■ Task details: Each entry needs to be repeated exactly, with nothing added or removed.

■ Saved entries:
*** Begin section ***

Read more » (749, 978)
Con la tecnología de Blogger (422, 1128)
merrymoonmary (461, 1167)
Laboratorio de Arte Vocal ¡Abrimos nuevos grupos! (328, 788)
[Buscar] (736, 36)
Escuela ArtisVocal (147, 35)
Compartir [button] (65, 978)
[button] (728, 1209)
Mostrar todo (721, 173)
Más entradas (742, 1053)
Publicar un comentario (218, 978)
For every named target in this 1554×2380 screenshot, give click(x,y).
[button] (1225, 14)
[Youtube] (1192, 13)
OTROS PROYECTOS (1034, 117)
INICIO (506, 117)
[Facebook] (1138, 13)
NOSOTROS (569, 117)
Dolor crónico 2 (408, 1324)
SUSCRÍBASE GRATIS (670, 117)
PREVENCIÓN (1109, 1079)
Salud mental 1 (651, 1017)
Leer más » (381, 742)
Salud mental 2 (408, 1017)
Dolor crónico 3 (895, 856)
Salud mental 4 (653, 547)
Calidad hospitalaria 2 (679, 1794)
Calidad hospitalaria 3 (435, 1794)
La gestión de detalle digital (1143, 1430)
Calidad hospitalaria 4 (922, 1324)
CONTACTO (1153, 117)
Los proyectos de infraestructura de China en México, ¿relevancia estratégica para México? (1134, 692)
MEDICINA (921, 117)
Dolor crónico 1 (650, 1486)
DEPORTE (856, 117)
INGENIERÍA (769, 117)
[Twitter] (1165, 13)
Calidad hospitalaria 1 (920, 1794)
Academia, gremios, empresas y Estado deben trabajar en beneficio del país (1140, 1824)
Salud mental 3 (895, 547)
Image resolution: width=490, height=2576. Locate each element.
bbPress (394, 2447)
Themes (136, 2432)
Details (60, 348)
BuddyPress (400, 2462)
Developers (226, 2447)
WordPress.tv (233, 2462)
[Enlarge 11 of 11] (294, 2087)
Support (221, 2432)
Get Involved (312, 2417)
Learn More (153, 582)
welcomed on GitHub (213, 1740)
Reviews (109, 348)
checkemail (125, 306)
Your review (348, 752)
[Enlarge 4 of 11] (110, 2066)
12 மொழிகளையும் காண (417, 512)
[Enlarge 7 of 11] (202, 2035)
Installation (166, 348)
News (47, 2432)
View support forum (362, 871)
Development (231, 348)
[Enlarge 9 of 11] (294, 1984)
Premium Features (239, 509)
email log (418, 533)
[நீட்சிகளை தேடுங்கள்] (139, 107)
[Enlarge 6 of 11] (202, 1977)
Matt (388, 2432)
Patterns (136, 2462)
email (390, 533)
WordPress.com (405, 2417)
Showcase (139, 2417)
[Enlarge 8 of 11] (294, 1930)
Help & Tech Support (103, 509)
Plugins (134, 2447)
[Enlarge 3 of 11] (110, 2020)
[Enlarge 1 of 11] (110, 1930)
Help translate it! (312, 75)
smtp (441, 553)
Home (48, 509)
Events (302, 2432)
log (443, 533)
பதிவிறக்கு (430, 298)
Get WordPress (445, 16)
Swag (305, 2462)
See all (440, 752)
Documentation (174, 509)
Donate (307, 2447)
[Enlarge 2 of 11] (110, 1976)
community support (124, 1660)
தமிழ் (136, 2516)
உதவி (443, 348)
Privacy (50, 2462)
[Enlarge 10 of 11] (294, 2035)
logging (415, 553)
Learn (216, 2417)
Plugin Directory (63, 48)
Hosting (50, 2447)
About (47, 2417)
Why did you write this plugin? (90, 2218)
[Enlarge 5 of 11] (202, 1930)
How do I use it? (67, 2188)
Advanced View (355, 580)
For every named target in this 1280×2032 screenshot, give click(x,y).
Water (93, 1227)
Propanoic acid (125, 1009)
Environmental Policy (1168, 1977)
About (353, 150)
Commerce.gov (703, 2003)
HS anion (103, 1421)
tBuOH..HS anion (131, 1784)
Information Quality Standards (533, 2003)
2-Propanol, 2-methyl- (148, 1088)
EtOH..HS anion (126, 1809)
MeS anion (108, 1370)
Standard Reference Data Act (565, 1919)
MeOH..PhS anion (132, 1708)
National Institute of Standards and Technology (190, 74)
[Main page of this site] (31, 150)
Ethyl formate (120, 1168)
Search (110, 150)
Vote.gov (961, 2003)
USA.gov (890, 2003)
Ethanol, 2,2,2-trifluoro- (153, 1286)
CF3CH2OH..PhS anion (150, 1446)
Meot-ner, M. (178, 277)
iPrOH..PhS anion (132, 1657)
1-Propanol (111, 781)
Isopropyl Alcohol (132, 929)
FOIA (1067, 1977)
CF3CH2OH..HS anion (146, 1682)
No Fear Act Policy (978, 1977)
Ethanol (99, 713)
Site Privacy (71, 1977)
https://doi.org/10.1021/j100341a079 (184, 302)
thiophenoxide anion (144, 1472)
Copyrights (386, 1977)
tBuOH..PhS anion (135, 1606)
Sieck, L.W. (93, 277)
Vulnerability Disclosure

*** End section ***

■ Response:
Read more » (749, 978)
Con la tecnología de Blogger (422, 1128)
merrymoonmary (461, 1167)
Laboratorio de Arte Vocal ¡Abrimos nuevos grupos! (328, 788)
[Buscar] (736, 36)
Escuela ArtisVocal (147, 35)
Compartir [button] (65, 978)
[button] (728, 1209)
Mostrar todo (721, 173)
Más entradas (742, 1053)
Publicar un comentario (218, 978)
For every named target in this 1554×2380 screenshot, give click(x,y).
[button] (1225, 14)
[Youtube] (1192, 13)
OTROS PROYECTOS (1034, 117)
INICIO (506, 117)
[Facebook] (1138, 13)
NOSOTROS (569, 117)
Dolor crónico 2 (408, 1324)
SUSCRÍBASE GRATIS (670, 117)
PREVENCIÓN (1109, 1079)
Salud mental 1 (651, 1017)
Leer más » (381, 742)
Salud mental 2 (408, 1017)
Dolor crónico 3 (895, 856)
Salud mental 4 (653, 547)
Calidad hospitalaria 2 (679, 1794)
Calidad hospitalaria 3 (435, 1794)
La gestión de detalle digital (1143, 1430)
Calidad hospitalaria 4 (922, 1324)
CONTACTO (1153, 117)
Los proyectos de infraestructura de China en México, ¿relevancia estratégica para México? (1134, 692)
MEDICINA (921, 117)
Dolor crónico 1 (650, 1486)
DEPORTE (856, 117)
INGENIERÍA (769, 117)
[Twitter] (1165, 13)
Calidad hospitalaria 1 (920, 1794)
Academia, gremios, empresas y Estado deben trabajar en beneficio del país (1140, 1824)
Salud mental 3 (895, 547)
Image resolution: width=490, height=2576. Locate each element.
bbPress (394, 2447)
Themes (136, 2432)
Details (60, 348)
BuddyPress (400, 2462)
Developers (226, 2447)
WordPress.tv (233, 2462)
[Enlarge 11 of 11] (294, 2087)
Support (221, 2432)
Get Involved (312, 2417)
Learn More (153, 582)
welcomed on GitHub (213, 1740)
Reviews (109, 348)
checkemail (125, 306)
Your review (348, 752)
[Enlarge 4 of 11] (110, 2066)
12 மொழிகளையும் காண (417, 512)
[Enlarge 7 of 11] (202, 2035)
Installation (166, 348)
News (47, 2432)
View support forum (362, 871)
Development (231, 348)
[Enlarge 9 of 11] (294, 1984)
Premium Features (239, 509)
email log (418, 533)
[நீட்சிகளை தேடுங்கள்] (139, 107)
[Enlarge 6 of 11] (202, 1977)
Matt (388, 2432)
Patterns (136, 2462)
email (390, 533)
WordPress.com (405, 2417)
Showcase (139, 2417)
[Enlarge 8 of 11] (294, 1930)
Help & Tech Support (103, 509)
Plugins (134, 2447)
[Enlarge 3 of 11] (110, 2020)
[Enlarge 1 of 11] (110, 1930)
Help translate it! (312, 75)
smtp (441, 553)
Home (48, 509)
Events (302, 2432)
log (443, 533)
பதிவிறக்கு (430, 298)
Get WordPress (445, 16)
Swag (305, 2462)
See all (440, 752)
Documentation (174, 509)
Donate (307, 2447)
[Enlarge 2 of 11] (110, 1976)
community support (124, 1660)
தமிழ் (136, 2516)
உதவி (443, 348)
Privacy (50, 2462)
[Enlarge 10 of 11] (294, 2035)
logging (415, 553)
Learn (216, 2417)
Plugin Directory (63, 48)
Hosting (50, 2447)
About (47, 2417)
Why did you write this plugin? (90, 2218)
[Enlarge 5 of 11] (202, 1930)
How do I use it? (67, 2188)
Advanced View (355, 580)
For every named target in this 1280×2032 screenshot, give click(x,y).
Water (93, 1227)
Propanoic acid (125, 1009)
Environmental Policy (1168, 1977)
About (353, 150)
Commerce.gov (703, 2003)
HS anion (103, 1421)
tBuOH..HS anion (131, 1784)
Information Quality Standards (533, 2003)
2-Propanol, 2-methyl- (148, 1088)
EtOH..HS anion (126, 1809)
MeS anion (108, 1370)
Standard Reference Data Act (565, 1919)
MeOH..PhS anion (132, 1708)
National Institute of Standards and Technology (190, 74)
[Main page of this site] (31, 150)
Ethyl formate (120, 1168)
Search (110, 150)
Vote.gov (961, 2003)
USA.gov (890, 2003)
Ethanol, 2,2,2-trifluoro- (153, 1286)
CF3CH2OH..PhS anion (150, 1446)
Meot-ner, M. (178, 277)
iPrOH..PhS anion (132, 1657)
1-Propanol (111, 781)
Isopropyl Alcohol (132, 929)
FOIA (1067, 1977)
CF3CH2OH..HS anion (146, 1682)
No Fear Act Policy (978, 1977)
Ethanol (99, 713)
Site Privacy (71, 1977)
https://doi.org/10.1021/j100341a079 (184, 302)
thiophenoxide anion (144, 1472)
Copyrights (386, 1977)
tBuOH..PhS anion (135, 1606)
Sieck, L.W. (93, 277)
Vulnerability Disclosure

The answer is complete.